(Items listed in a dataset)
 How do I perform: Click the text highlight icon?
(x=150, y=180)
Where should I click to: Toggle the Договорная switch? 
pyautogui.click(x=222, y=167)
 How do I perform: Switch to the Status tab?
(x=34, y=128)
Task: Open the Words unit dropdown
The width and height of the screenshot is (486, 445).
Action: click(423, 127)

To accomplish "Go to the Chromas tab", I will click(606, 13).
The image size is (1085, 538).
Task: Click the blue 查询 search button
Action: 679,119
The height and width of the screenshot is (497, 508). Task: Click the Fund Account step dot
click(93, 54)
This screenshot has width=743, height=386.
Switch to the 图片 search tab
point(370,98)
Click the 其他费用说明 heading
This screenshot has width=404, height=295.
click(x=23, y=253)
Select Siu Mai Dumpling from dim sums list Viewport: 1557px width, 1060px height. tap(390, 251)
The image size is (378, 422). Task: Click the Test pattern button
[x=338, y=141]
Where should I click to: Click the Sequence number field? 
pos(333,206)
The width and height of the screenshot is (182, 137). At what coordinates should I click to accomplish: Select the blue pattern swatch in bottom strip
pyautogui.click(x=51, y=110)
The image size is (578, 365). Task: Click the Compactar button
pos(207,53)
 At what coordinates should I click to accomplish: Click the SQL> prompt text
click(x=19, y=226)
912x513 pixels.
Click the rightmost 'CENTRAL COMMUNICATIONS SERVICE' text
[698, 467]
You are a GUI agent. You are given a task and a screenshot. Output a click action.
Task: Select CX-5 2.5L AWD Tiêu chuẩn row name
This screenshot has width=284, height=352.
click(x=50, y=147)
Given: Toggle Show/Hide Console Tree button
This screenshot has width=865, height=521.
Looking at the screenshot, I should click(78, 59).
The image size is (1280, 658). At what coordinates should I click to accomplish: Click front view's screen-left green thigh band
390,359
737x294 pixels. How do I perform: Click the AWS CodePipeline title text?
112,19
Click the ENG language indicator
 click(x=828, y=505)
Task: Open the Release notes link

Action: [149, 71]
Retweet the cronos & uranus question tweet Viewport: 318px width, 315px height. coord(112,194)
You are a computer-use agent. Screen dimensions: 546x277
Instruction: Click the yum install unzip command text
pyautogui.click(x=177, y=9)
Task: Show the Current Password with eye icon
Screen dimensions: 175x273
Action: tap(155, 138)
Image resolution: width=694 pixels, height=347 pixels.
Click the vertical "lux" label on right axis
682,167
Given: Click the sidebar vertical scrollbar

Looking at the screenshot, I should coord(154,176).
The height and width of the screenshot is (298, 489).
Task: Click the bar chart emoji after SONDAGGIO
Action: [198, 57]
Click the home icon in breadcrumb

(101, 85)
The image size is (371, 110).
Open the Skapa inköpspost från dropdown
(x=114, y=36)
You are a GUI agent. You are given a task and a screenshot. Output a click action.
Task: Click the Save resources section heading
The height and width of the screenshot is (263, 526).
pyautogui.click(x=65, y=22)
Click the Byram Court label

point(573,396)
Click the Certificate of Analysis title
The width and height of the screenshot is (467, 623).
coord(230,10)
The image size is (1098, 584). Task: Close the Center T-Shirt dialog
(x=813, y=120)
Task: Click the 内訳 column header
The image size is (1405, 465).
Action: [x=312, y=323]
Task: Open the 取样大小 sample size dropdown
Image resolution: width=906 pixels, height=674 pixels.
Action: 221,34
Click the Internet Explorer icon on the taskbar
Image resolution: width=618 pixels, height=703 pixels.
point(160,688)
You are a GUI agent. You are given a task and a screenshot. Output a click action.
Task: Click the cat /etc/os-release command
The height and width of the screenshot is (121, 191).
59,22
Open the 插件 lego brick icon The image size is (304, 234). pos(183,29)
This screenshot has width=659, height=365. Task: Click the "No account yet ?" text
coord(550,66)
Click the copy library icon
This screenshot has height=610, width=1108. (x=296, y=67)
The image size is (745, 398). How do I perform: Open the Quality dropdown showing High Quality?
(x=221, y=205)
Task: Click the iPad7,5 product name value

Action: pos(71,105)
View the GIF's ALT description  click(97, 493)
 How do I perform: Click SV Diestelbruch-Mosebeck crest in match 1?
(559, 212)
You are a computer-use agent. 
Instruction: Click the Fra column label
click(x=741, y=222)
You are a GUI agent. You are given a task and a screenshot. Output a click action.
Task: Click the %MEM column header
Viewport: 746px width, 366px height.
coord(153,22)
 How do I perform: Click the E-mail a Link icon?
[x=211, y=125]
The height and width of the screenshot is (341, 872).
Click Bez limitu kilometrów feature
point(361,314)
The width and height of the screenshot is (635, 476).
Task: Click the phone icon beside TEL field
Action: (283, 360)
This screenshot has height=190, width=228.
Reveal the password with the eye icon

[What to do]
Across the records above, show each line containing the word "computer".

[Response below]
You are a computer-use agent. Screen dimensions: 546x277
You are a computer-use agent. 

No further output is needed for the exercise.